Manner is how you present what you say and there are various aspects of manner that you need to be aware of. There is no one prescribed way of presenting your argument. It is not true, no matter what Paul Keating thinks, that the best way of being convincing is to shout and thump on the table. The best advice you can get is to develop a manner style that is natural to you. Here are some tips and pointers.
1. CUE CARDS. Do not write out your speech on cue cards. There is even a current, and indeed deplorable, trend towards computer generated cue cards. Debating is an exercise in lively interaction between two teams and between the teams and the audience, not in reading a speech. Use cue cards the same way you would use a prompt it a play, they are there for reference if you lose your spot. You can tell when someone is reading.. remember the television announcements by the politicians in the recent ACT elections?
2 EYE CONTACT. Is very closely related to cue cards. If you look at the audience you will hold their attention. If you spend your time reading from cue cards or looking at a point just above the audience's head they will lose concentration very quickly. When you've got them by the eyeballs their hearts and minds will follow.
3 VOICE. There are many things you can do with your voice to make it effective. You must project so that you can be heard but 4 minutes of constant shouting will become very annoying very quickly. ( Like a butcher shouting out the daily specials ). Use volume, pitch and speed to emphasise important points in your speech. A sudden loud burst will grab your audience's attention while a period of quiet speaking can draw your audience in and make them listen carefully.
4. BODY. "Work it baby, work it!". ( Although any other links between the movie Pretty Woman and debating end here ! Your body is a tool for you to use. Make hand gestures deliberately and with confidence (a fine example of someone who can't is that idiot on the Canberra Toyota ads at the moment). Move your head and upper body to maintain eye contact with all members of the audience (although automatically moving your head from side to side makes the adjudicator want to pop a ping-pong ball in there). If you want to walk up and down do so but move with effect and deliberately, don't wear worry lines into the carpet. If you are going to stand still, stand with confidence. Don't let your body apologise for your presence by appearing nervous.
5 NERVOUS HABITS. Avoid them like the plague. Playing with your cue cards, pulling on a stray strand of hair, fiddling with your watch, bouncing up and down on the balls of your feet or bouncing your cue cards off the nose of the nearest audience member as you are finished with them only distracts from your presentation. Use your whole person to effect, don't let any one thing detract from your ability to persuade the audience.
6 ELOCUTION AND OTHER BIG WORDS. This is not an exercise in grammar or elocution. Try to avoid being too informal but don't go overboard the other way. There are no marks to be gained from trying to use big words you don't understand or can't pronounce. In the same way it is a huge mistake to let someone else write your speech. People that do that aren't entering the spirit or developing the skills of debating and end up looking really silly getting stuck on a word they just can't say.
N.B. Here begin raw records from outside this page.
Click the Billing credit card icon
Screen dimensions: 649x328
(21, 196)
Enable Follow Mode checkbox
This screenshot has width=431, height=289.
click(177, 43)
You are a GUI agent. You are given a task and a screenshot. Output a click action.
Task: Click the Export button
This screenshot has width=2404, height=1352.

Every adjudicator marks to a standard. You will get a mark out of 40 for matter, 40 for manner and 20 for method, a mark out of 100 total. The average for any speaker is 75 and most marks won't go much outside 6 or 7 marks either side of that. Don't spend your debating life worrying about numbers, like most statistics they are meaningless unless you understand the reasons behind them. Adjudicators are friendly people who will happily speak with you after the debate and tell you about your individual performance.